Repeat the listing below in full, exactly.

┌──

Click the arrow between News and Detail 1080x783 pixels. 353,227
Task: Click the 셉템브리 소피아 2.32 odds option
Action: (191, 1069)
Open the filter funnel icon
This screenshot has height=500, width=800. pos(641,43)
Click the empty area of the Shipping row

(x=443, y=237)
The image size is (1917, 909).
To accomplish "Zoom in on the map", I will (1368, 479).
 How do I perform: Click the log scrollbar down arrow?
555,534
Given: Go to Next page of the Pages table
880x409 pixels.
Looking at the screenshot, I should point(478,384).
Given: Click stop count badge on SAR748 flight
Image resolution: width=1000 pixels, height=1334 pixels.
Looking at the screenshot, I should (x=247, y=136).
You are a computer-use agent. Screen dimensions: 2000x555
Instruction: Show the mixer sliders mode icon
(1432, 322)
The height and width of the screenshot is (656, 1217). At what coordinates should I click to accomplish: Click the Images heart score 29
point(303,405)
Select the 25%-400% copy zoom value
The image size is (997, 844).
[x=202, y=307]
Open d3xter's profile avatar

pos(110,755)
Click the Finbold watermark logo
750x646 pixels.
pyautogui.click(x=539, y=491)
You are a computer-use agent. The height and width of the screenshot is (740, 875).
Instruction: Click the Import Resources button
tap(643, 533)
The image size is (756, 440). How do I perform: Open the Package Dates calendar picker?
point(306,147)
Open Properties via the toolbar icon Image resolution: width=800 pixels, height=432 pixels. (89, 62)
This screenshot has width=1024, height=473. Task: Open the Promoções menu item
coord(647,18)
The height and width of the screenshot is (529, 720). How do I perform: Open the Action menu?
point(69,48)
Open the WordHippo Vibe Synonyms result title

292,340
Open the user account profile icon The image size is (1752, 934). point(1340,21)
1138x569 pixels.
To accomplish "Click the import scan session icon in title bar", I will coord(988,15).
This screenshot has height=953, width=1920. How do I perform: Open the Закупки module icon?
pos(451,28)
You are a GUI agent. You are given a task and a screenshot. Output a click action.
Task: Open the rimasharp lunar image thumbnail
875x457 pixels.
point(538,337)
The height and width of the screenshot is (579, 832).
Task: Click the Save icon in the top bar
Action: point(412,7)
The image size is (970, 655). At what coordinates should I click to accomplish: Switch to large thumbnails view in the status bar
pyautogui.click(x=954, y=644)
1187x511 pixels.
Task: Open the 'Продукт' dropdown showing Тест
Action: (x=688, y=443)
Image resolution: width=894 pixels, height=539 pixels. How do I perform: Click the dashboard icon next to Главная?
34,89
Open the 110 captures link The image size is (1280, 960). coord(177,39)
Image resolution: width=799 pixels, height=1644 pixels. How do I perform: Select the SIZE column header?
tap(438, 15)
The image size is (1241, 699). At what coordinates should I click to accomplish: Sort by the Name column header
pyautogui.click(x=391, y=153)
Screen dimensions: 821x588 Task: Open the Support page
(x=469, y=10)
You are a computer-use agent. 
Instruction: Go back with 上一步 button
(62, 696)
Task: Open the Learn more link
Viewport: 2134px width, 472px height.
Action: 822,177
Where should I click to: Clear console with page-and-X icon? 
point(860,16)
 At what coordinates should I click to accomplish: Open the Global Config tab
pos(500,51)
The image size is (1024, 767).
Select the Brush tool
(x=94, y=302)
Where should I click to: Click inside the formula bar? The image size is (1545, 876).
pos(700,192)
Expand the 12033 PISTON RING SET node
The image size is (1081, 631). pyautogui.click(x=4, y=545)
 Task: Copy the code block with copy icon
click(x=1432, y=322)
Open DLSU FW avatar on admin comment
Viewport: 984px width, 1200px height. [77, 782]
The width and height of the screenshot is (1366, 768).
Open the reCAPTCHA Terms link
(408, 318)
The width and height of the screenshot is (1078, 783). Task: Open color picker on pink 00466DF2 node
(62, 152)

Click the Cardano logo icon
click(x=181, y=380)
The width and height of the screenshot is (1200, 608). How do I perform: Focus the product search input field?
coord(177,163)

└──

**Exercise result**.
Click the arrow between News and Detail 1080x783 pixels. 353,227
Task: Click the 셉템브리 소피아 2.32 odds option
Action: (191, 1069)
Open the filter funnel icon
This screenshot has height=500, width=800. pos(641,43)
Click the empty area of the Shipping row

(x=443, y=237)
The image size is (1917, 909).
To accomplish "Zoom in on the map", I will (1368, 479).
 How do I perform: Click the log scrollbar down arrow?
555,534
Given: Go to Next page of the Pages table
880x409 pixels.
Looking at the screenshot, I should point(478,384).
Given: Click stop count badge on SAR748 flight
Image resolution: width=1000 pixels, height=1334 pixels.
Looking at the screenshot, I should (x=247, y=136).
You are a computer-use agent. Screen dimensions: 2000x555
Instruction: Show the mixer sliders mode icon
(1432, 322)
The height and width of the screenshot is (656, 1217). At what coordinates should I click to accomplish: Click the Images heart score 29
point(303,405)
Select the 25%-400% copy zoom value
The image size is (997, 844).
[x=202, y=307]
Open d3xter's profile avatar

pos(110,755)
Click the Finbold watermark logo
750x646 pixels.
pyautogui.click(x=539, y=491)
You are a computer-use agent. The height and width of the screenshot is (740, 875).
Instruction: Click the Import Resources button
tap(643, 533)
The image size is (756, 440). How do I perform: Open the Package Dates calendar picker?
point(306,147)
Open Properties via the toolbar icon Image resolution: width=800 pixels, height=432 pixels. (89, 62)
This screenshot has width=1024, height=473. Task: Open the Promoções menu item
coord(647,18)
The height and width of the screenshot is (529, 720). How do I perform: Open the Action menu?
point(69,48)
Open the WordHippo Vibe Synonyms result title

292,340
Open the user account profile icon The image size is (1752, 934). point(1340,21)
1138x569 pixels.
To accomplish "Click the import scan session icon in title bar", I will coord(988,15).
This screenshot has height=953, width=1920. How do I perform: Open the Закупки module icon?
pos(451,28)
You are a GUI agent. You are given a task and a screenshot. Output a click action.
Task: Open the rimasharp lunar image thumbnail
875x457 pixels.
point(538,337)
The height and width of the screenshot is (579, 832).
Task: Click the Save icon in the top bar
Action: point(412,7)
The image size is (970, 655). At what coordinates should I click to accomplish: Switch to large thumbnails view in the status bar
pyautogui.click(x=954, y=644)
1187x511 pixels.
Task: Open the 'Продукт' dropdown showing Тест
Action: (x=688, y=443)
Image resolution: width=894 pixels, height=539 pixels. How do I perform: Click the dashboard icon next to Главная?
34,89
Open the 110 captures link The image size is (1280, 960). coord(177,39)
Image resolution: width=799 pixels, height=1644 pixels. How do I perform: Select the SIZE column header?
tap(438, 15)
The image size is (1241, 699). At what coordinates should I click to accomplish: Sort by the Name column header
pyautogui.click(x=391, y=153)
Screen dimensions: 821x588 Task: Open the Support page
(x=469, y=10)
You are a computer-use agent. 
Instruction: Go back with 上一步 button
(62, 696)
Task: Open the Learn more link
Viewport: 2134px width, 472px height.
Action: 822,177
Where should I click to: Clear console with page-and-X icon? 
point(860,16)
 At what coordinates should I click to accomplish: Open the Global Config tab
pos(500,51)
The image size is (1024, 767).
Select the Brush tool
(x=94, y=302)
Where should I click to: Click inside the formula bar? The image size is (1545, 876).
pos(700,192)
Expand the 12033 PISTON RING SET node
The image size is (1081, 631). pyautogui.click(x=4, y=545)
 Task: Copy the code block with copy icon
click(x=1432, y=322)
Open DLSU FW avatar on admin comment
Viewport: 984px width, 1200px height. [77, 782]
The width and height of the screenshot is (1366, 768).
Open the reCAPTCHA Terms link
(408, 318)
The width and height of the screenshot is (1078, 783). Task: Open color picker on pink 00466DF2 node
(62, 152)

Click the Cardano logo icon
click(x=181, y=380)
The width and height of the screenshot is (1200, 608). How do I perform: Focus the product search input field?
coord(177,163)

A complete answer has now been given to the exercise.